TASK DETAILS: Reproduce only this range: the line holding "Viewport: 897px width, 485px" through the last line of the data below, both included, exactly, with no pictures.

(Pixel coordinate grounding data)
_ _ _

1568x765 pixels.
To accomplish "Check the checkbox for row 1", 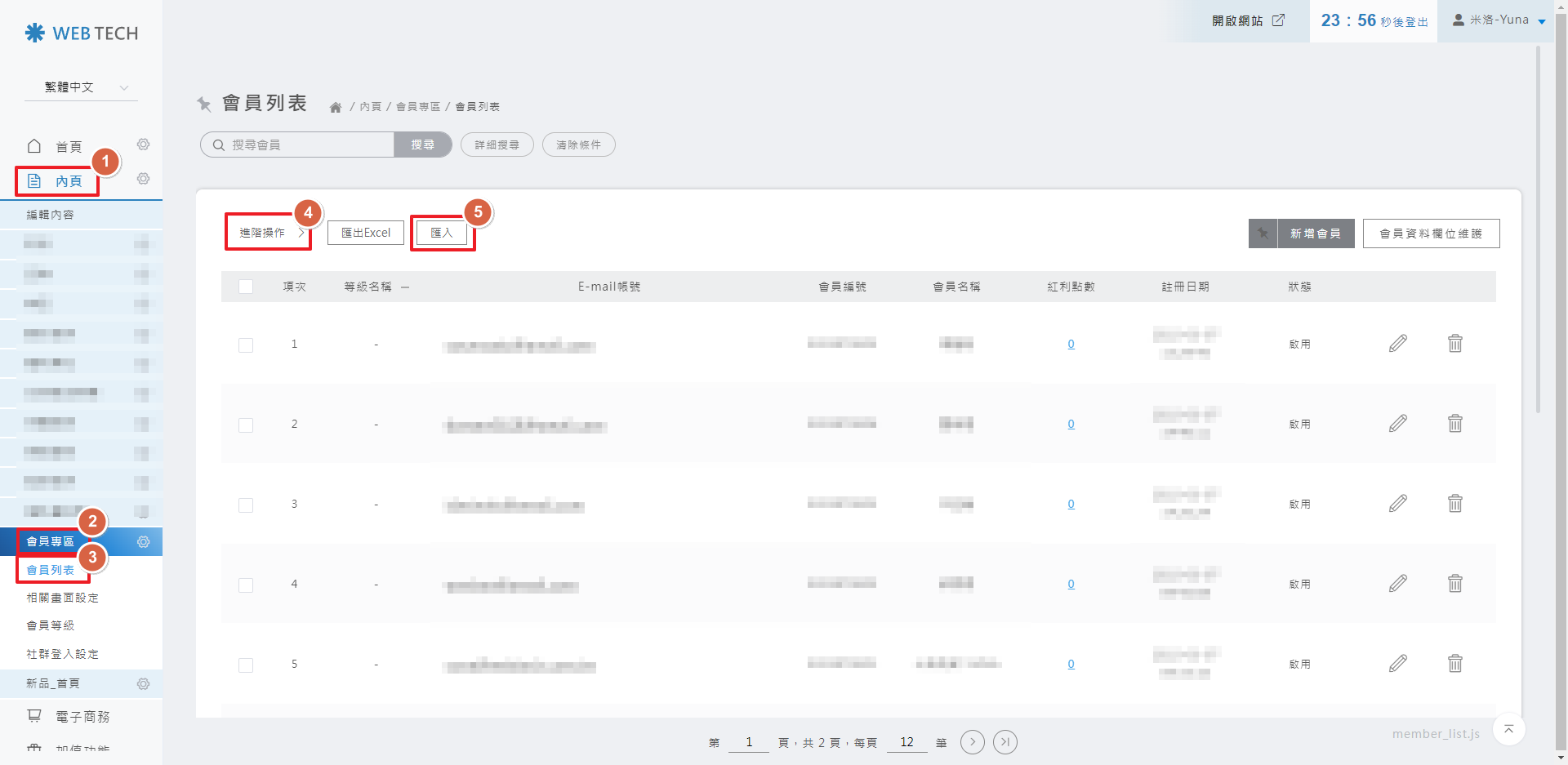I will click(x=246, y=345).
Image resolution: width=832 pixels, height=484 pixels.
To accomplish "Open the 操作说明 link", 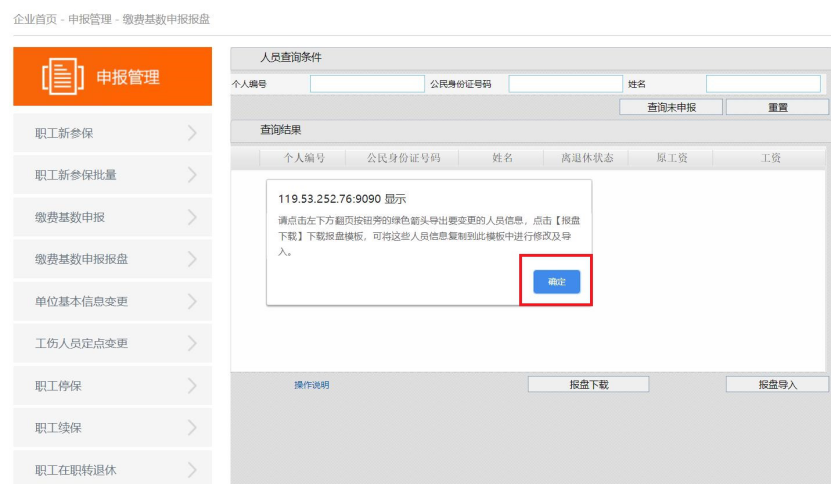I will pyautogui.click(x=311, y=385).
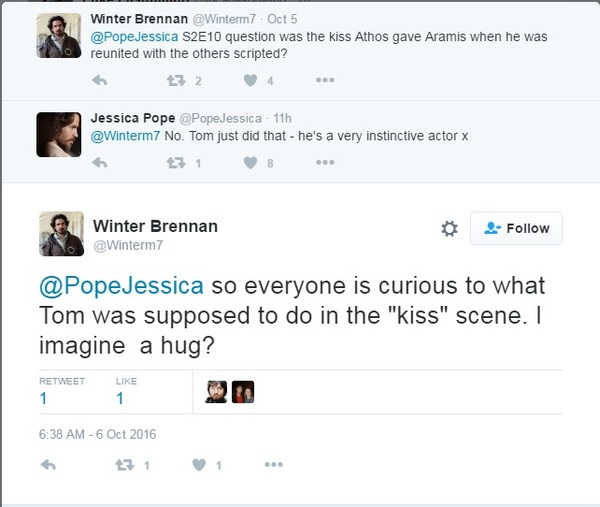Image resolution: width=600 pixels, height=507 pixels.
Task: Open more options on first tweet
Action: point(325,81)
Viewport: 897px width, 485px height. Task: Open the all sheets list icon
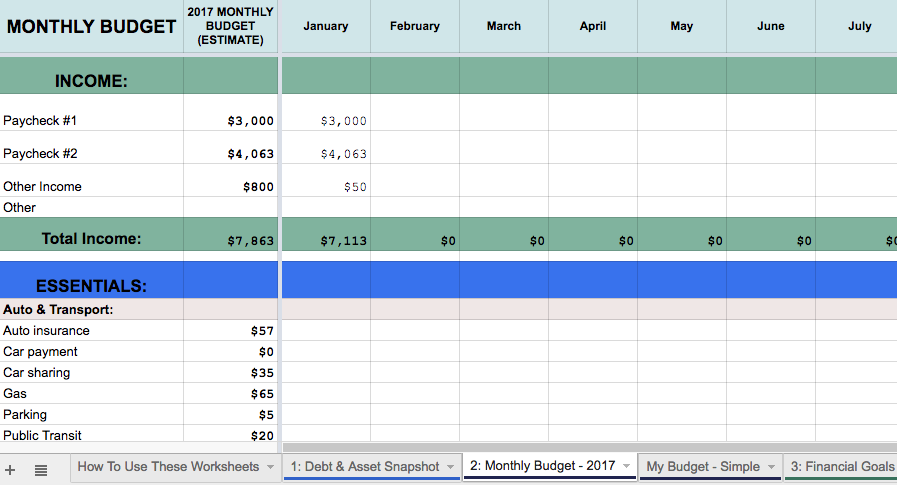(x=41, y=468)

_ _ _

EXERCISE ANSWER:
Viewport: 897px width, 485px height. Task: Open the all sheets list icon
(x=41, y=468)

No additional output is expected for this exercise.